Last week, department store JC Penney announced that it had poached the man who built Apple's retail stores into a global cash machine, Ron Johnson, to become its new CEO.
JC Penney's stock soared on the news. Apple, meanwhile, announced that it would begin looking for another retailing guru post-haste.
So will Johnson bring Apple's magic to JC Penney? And will Apple itself go down the tubes now that it has lost the genius who helped make its stores so popular?
The answer to the first question is a resounding "no," says retailing expert Howard Davidowitz of Davidowitz & Associates.
The reason Apple's stores have been successful, Davidowitz says, is that Apple makes wonderful, unique products that everyone wants.
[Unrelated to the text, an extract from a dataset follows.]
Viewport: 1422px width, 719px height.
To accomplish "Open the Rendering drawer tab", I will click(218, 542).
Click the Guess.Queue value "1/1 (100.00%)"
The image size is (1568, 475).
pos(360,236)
The stores themselves are beautiful, but the reason they sell so much merchandise is that everyone wants the merchandise.
JC Penney, meanwhile, is a mid-size department store selling the same stuff that everyone else sells. Ron Johnson will not be able to bring Apple's magic to JC Penney, Davidowitz says, because JC Penney's products are not unique and the company is in a tough place in the market--it's neither a superstore like Walmart nor a specialty chain like Home Depot.
And how about Apple?
Apple will be fine without Johnson, Davidowitz says. The company's retailing formula is now well-established, and the products sell themselves.